_EXERCISE DETAILS_
The output should be every line below, retyped exactly, with no images.

Stored items
□ □ □ □ □ □ □

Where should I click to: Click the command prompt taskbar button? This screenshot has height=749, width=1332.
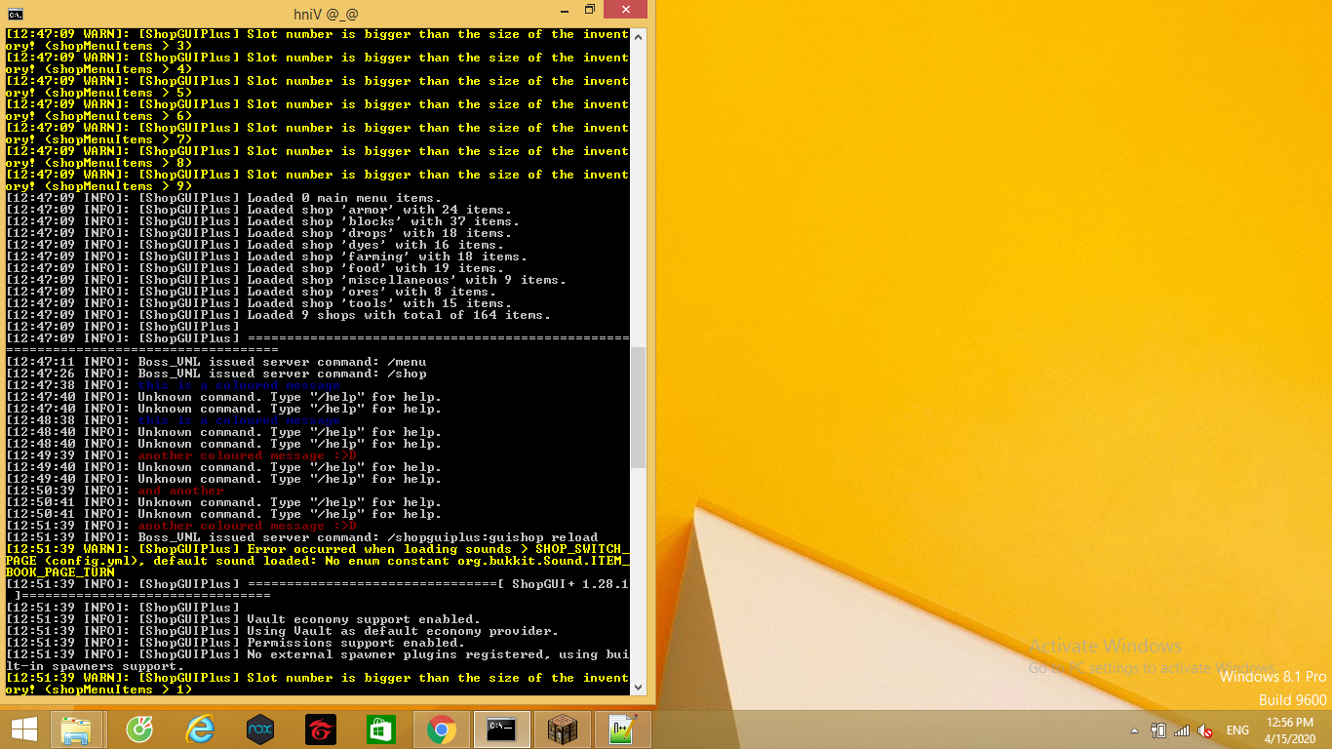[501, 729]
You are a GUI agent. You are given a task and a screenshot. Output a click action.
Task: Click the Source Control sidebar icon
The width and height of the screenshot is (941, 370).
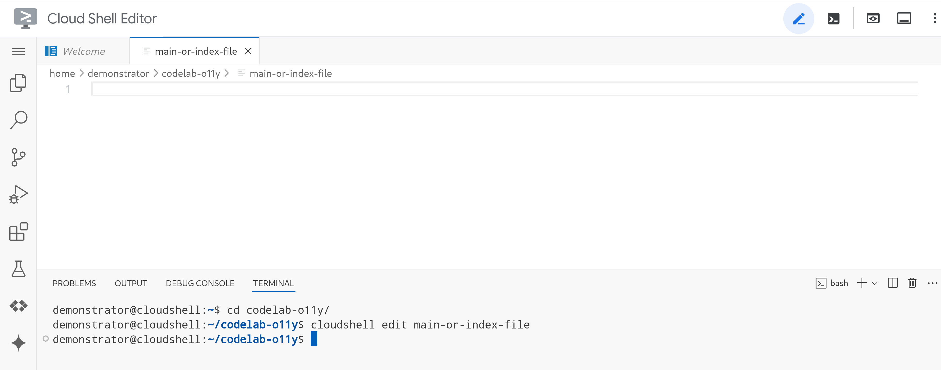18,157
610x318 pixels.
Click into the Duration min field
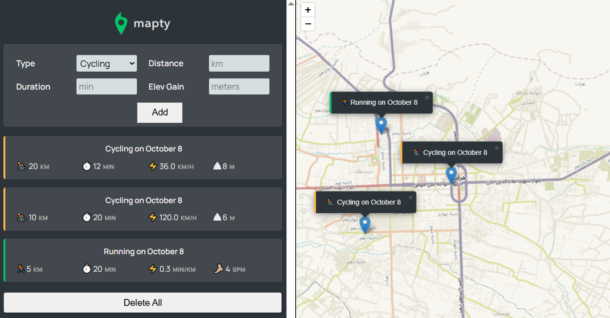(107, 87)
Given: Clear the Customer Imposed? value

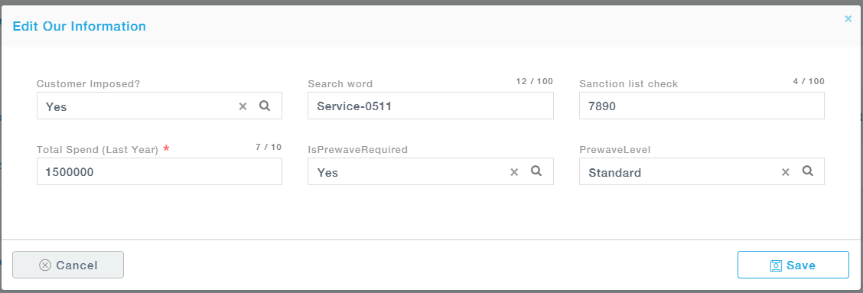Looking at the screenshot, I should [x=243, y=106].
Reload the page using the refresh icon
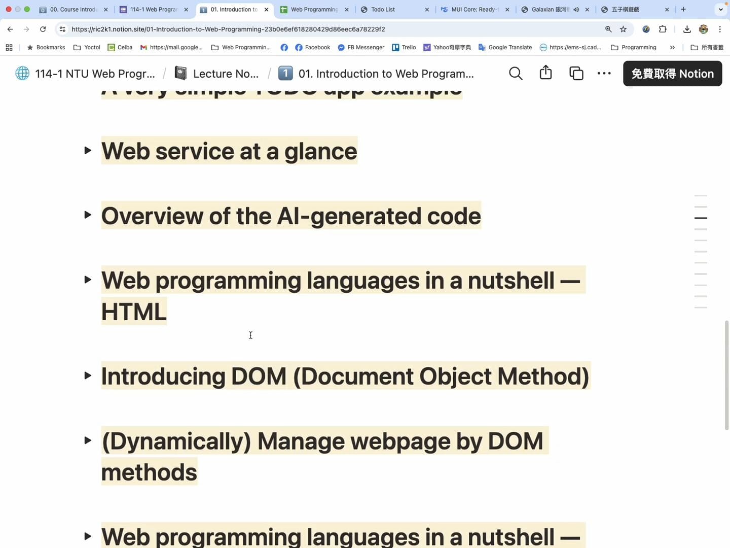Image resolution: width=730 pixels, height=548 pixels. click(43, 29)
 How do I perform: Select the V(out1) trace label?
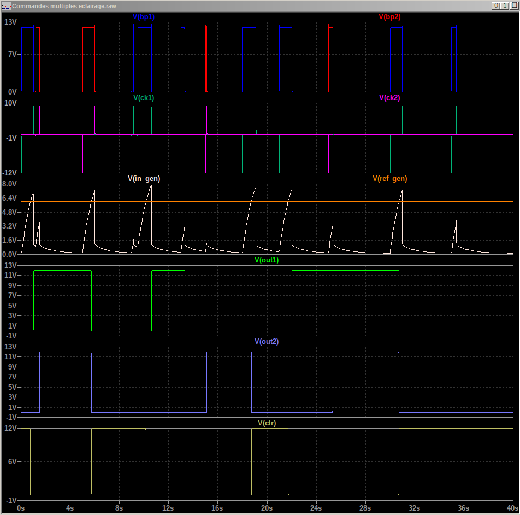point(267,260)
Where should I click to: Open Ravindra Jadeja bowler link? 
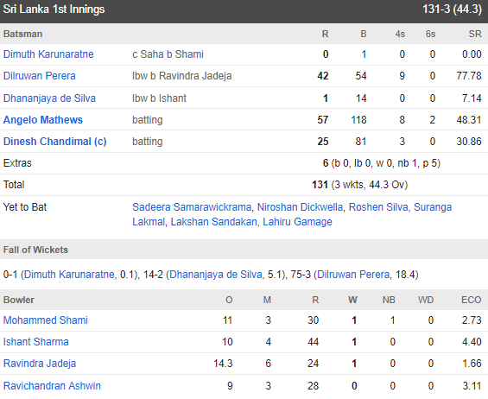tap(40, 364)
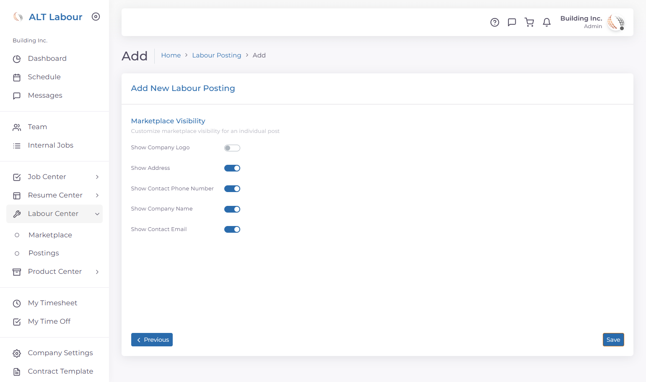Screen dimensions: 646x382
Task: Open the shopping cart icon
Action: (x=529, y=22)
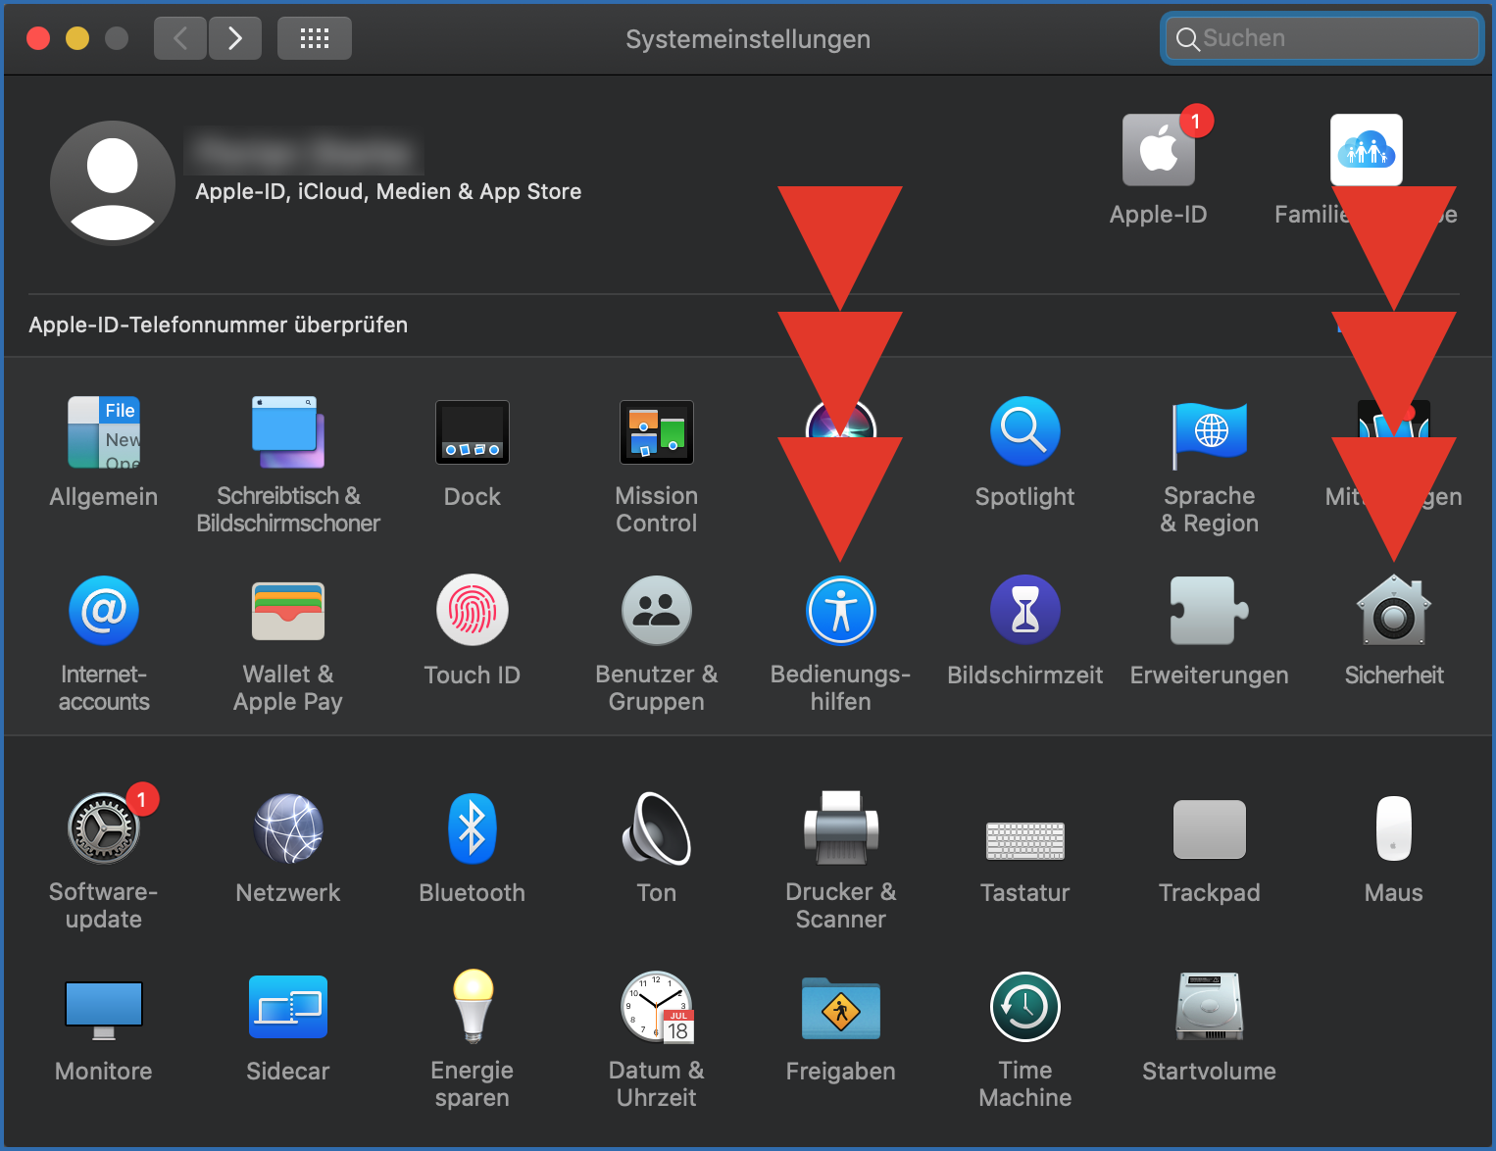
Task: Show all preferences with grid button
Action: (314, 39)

□ □ □ □ □ □ □

_TASK RESPONSE_
Where should I click to: Click the command prompt taskbar button? This screenshot has height=749, width=1332.
[501, 729]
You are a GUI agent. You are given a task and a screenshot. Output a click action.
Task: Click the Source Control sidebar icon
The width and height of the screenshot is (941, 370).
18,157
610x318 pixels.
Click into the Duration min field
(107, 87)
Given: Clear the Customer Imposed? value

Looking at the screenshot, I should [x=243, y=106].
Reload the page using the refresh icon
Image resolution: width=730 pixels, height=548 pixels. click(43, 29)
 How do I perform: Select the V(out1) trace label?
point(267,260)
Where should I click to: Open Ravindra Jadeja bowler link? 
tap(40, 364)
Screen dimensions: 646x382
Task: Open the shopping cart icon
Action: (x=529, y=22)
Task: Show all preferences with grid button
Action: (314, 39)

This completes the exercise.